I’m not going to lie. I was pretty cranky. I remember rewarding myself with a Jamba Juice smoothie if I had to go out into the heat to do errands and, by golly, that Carribean Passion smoothie was one of the only things that could snap me out of my heat induced bitchiness. Good thing for my marriage that we were still very much in our honeymoon phase and my husband seemed to overlook my weather induced mood swings.
That year my version of summer ended early in August when I began new teacher orientation for the school district where I had gotten my first position teaching third grade. I had always associated the beginning of the school year with the dawning of sweatshirt, football-game-going weather. Summer weather in Texas didn’t end until mid October. This was not a pleasant surprise to me. “Happy fall, y’all,” they’d say. Sheesh.
Having grown up in Minnesota, where, like any decent and acceptable geographic location, there are four distinct seasons, it was quite odd to be void of the climatey trappings of the seasons changing. Oh, I was sooo indignant. I would look at the fall décor on sale at Garden Ridge and scream.. “YOU wish it was fall! Don’t even put up that fall colored leaf wreath on your front door, you big season stealer. Posers!”

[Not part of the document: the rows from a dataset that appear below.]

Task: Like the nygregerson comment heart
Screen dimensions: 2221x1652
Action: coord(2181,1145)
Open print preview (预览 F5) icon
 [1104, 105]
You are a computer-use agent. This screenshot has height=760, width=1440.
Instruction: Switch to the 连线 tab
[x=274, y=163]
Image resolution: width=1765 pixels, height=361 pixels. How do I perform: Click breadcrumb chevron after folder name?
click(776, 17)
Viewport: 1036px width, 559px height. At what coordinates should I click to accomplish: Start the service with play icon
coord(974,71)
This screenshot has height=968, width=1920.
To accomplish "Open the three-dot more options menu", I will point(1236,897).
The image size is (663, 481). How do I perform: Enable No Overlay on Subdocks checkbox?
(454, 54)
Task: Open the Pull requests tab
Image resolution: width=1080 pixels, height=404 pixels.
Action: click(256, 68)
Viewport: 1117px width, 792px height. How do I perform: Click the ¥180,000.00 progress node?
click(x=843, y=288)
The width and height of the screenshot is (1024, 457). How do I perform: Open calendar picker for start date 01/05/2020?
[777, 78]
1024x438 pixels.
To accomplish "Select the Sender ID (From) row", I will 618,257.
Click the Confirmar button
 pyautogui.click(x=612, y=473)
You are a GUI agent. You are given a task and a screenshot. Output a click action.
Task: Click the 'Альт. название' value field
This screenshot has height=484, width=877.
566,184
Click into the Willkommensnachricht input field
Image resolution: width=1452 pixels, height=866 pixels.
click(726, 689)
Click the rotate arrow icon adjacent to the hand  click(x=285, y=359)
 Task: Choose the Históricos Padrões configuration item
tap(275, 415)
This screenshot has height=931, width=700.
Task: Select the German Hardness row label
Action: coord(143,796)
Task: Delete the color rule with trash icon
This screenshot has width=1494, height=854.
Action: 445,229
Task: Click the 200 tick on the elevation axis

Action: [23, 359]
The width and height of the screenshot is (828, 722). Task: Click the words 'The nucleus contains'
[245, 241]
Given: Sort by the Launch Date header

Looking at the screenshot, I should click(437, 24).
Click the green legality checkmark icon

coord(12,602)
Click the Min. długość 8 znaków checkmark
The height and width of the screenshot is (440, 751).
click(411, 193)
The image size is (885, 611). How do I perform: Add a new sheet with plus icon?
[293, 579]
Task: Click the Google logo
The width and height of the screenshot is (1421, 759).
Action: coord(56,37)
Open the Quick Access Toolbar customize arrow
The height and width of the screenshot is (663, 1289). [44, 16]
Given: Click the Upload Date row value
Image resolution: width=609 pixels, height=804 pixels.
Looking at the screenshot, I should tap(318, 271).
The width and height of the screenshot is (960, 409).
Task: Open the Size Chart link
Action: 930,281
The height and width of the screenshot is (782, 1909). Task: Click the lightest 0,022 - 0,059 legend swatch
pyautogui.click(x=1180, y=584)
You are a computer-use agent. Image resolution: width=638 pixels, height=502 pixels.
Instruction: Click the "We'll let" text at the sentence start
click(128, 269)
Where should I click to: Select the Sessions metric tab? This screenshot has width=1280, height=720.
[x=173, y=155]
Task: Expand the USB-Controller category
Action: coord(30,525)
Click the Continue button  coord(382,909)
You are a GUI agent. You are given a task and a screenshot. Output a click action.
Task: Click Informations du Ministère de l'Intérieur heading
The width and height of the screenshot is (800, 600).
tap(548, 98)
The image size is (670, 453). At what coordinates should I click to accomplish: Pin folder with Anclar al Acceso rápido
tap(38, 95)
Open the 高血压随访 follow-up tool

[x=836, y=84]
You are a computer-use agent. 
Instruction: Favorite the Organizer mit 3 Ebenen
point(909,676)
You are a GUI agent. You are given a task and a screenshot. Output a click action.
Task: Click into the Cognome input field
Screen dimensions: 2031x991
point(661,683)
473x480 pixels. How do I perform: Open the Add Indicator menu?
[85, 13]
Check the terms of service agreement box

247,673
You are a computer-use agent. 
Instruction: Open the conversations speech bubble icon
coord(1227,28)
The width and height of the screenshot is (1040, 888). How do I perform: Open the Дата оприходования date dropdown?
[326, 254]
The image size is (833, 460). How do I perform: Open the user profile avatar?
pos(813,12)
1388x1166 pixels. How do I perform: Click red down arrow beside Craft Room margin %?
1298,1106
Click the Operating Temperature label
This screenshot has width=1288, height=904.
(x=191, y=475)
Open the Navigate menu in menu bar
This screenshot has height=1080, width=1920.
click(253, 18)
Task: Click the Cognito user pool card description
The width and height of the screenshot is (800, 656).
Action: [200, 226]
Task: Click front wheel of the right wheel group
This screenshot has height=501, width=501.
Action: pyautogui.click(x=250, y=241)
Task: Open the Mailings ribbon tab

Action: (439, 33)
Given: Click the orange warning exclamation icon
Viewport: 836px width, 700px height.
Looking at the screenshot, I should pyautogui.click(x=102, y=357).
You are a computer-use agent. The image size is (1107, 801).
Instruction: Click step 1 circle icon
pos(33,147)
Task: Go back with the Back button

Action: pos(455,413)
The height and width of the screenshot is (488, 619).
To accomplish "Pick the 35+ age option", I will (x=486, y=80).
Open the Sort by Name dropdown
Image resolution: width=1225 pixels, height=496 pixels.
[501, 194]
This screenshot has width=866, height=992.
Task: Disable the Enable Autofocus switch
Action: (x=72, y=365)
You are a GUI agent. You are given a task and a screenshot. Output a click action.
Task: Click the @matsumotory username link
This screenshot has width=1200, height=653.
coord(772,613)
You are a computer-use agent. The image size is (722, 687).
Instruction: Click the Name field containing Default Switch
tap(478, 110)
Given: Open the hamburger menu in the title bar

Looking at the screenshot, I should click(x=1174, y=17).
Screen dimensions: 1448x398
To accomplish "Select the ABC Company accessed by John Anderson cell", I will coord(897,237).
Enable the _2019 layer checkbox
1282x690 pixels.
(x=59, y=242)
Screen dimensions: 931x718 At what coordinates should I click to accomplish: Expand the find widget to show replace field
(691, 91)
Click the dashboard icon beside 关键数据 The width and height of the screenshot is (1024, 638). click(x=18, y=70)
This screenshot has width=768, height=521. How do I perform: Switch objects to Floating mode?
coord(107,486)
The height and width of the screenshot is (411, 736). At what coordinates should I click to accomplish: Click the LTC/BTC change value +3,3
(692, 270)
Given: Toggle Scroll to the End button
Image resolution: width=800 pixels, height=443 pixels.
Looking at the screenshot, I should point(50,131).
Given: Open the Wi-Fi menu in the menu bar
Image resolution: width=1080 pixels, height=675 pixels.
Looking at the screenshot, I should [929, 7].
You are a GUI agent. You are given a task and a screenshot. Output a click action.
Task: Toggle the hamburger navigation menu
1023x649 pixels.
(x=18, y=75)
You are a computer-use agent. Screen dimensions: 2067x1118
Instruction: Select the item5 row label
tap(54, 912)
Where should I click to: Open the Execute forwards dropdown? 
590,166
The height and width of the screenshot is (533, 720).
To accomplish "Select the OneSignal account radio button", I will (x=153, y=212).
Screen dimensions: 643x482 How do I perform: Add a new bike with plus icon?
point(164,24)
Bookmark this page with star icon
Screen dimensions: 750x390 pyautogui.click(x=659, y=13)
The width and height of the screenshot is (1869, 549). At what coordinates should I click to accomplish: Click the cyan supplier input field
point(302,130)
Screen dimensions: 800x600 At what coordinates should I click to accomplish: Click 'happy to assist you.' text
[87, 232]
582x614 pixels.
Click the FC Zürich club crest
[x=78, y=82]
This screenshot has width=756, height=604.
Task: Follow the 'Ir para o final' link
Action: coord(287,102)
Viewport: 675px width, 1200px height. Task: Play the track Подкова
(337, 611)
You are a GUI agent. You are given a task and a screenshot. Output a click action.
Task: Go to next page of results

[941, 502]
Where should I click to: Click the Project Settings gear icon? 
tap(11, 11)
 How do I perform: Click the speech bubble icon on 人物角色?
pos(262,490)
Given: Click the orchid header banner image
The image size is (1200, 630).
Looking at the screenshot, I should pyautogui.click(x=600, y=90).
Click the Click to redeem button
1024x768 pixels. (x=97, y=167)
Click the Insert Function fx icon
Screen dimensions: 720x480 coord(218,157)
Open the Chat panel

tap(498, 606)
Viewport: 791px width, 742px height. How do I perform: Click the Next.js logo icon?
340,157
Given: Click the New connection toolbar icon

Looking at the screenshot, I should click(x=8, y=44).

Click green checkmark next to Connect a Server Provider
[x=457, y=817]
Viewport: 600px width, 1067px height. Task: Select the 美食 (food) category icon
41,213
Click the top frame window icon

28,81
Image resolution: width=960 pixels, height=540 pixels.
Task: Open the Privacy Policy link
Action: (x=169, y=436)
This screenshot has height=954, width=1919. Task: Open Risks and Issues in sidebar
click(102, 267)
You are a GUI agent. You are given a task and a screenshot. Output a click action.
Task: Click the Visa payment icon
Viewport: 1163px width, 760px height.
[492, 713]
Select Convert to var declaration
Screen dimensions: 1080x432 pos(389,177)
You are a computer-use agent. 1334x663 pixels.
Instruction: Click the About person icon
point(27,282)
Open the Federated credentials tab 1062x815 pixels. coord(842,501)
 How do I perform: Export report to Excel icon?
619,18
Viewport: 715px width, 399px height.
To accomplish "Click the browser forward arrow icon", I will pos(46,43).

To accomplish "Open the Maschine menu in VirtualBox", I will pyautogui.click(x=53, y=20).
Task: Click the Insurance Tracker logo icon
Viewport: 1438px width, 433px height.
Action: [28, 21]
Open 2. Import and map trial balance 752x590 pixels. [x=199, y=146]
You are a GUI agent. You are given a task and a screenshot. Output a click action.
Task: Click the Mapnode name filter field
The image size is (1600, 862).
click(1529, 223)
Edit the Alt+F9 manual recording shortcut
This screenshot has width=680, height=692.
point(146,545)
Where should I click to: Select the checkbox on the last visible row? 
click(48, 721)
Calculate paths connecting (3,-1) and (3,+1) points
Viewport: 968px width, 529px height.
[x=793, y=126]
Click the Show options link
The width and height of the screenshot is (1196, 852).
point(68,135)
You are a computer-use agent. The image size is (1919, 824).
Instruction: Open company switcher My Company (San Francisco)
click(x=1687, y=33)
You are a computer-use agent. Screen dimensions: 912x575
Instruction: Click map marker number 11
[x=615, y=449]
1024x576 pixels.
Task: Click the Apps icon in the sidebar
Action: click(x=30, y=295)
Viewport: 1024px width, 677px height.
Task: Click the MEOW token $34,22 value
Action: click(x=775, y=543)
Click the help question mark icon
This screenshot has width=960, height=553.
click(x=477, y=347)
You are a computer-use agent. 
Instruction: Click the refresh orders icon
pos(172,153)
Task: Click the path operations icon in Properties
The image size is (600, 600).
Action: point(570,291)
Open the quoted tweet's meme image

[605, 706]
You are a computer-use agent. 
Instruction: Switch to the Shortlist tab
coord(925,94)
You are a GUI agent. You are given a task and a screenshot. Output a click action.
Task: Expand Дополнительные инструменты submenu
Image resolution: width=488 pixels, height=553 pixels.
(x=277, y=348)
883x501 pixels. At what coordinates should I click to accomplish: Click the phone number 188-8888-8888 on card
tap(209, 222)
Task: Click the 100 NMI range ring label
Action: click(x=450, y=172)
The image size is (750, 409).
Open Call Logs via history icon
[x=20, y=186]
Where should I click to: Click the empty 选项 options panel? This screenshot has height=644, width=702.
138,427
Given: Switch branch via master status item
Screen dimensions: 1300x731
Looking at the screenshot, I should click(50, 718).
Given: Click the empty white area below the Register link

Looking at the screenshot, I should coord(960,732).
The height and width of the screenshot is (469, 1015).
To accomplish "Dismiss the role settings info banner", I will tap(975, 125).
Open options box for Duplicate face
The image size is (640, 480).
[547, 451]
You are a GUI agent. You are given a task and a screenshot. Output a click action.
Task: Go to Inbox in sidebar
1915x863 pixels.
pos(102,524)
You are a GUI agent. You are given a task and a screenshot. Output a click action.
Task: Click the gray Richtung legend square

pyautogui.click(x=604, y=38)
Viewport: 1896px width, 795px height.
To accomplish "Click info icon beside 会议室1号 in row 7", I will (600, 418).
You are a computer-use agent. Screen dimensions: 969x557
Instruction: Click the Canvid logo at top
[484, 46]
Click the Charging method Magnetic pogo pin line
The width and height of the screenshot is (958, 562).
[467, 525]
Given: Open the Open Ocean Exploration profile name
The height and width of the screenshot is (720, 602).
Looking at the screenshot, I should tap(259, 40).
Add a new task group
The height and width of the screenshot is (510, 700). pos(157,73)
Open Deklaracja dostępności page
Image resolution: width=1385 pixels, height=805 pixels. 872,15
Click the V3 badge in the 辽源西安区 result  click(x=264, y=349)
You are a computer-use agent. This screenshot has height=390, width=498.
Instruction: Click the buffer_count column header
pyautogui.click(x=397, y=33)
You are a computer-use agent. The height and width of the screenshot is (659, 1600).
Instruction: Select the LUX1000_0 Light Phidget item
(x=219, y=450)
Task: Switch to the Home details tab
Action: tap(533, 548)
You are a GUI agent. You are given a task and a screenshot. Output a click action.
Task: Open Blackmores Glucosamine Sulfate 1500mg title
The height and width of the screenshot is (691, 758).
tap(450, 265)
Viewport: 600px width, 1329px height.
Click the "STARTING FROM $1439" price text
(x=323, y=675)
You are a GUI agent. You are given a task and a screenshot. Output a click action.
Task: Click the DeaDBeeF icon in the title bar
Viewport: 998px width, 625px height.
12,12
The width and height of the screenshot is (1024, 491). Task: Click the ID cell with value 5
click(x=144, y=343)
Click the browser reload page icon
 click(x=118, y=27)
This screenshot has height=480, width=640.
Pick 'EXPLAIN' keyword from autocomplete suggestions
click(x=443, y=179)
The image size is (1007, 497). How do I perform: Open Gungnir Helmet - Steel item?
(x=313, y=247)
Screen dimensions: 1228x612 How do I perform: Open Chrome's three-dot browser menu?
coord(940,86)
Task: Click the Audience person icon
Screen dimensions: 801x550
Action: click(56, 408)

Then, when Christmas time rolled around it was even more awkward to see snowflakes and elves and anything that needs a polar vortex to not seem completely out of place. Putting a snowman decoration in your yard in Texas is like seeing Kim Kardashian at a library. It’s unnatural.
I tried to just flat out will cooler weather to come. I put on my Hanna Andersson Christmas plaid jumper (yes, it is was ugly as it sounds) and my nylons (what?) crowned with my brown, leather mary jane flats and successfully made no impact on the weather whatsoever. I did happen to accomplish sweating my sweet MN ass off, however.
Meanwhile, some of my friends from Minnesota would have to be on the receiving end of some of my complaints about the lack of cool weather. I’m not sure exactly how it started, but somehow, as a form of self torture, I demanded of my friend, Kristi, that she call me on the first day that it snowed in MN. I guess it was a way for me to maintain some semblance of my seasonal circadian rhythms. Cut to us 17 years later. I am back in Minnesota and have been for almost 6 years, but the tradition still continues.
Here is the message she left on my voicemail this year a couple of weeks ago:
You should know that Kristi and I aren’t the kind of friends that talk to each other all the time, but this tradition of the snow call, gives our relationship an air of sophistication or legitimacy, like an old leather bound book. When we did get a chance to talk or connect there was this familiarity and depth that we had because I’ve known her since I was 13. Our relationship has a firm foundation of youthful shenanigans, family connection, verbal sparring and scab juice(inside joke). I knew she was a keeper when I saw her for the first time in her super fly, fried onion scented leather jacket, which got it’s unique odor from her job at Burger King. She had a leather jacket and a job? I was in. One of my first interactions with her was at a home school co-op. (Yes, we were home schooled at the same time for a brief period in the late 80’s) Number one, she had made up a song with the lyric, “Home school co-op, makes me throw up.” Funny, right? Number two, she had landed the part of “Pig #3” in a skit of the Prodigal Son. Forever etched into my memory is the image of her in the leather jacket, waving goodbye to the son with one hand and giving herself a pig nose with the other.
This year when she called, I was flooded with memories of her and our friendship and absolutely fell in love with the idea that we had created this very tangible and very consistent ritual. We also managed to tie it to a seasonal change that reminds me of the cyclical nature of our lives. Good job, us.
Death, taxes and the first snow in MN – the ties that bind.
I love the seasons. I love traditions. I love my friends. I’m going to make sure I take time to savor, repeat and begin all of these things- this season and always.
Special thanks to Kristi and that white cold stuff that sometimes messes up our ability to safely travel, but somehow brings us together.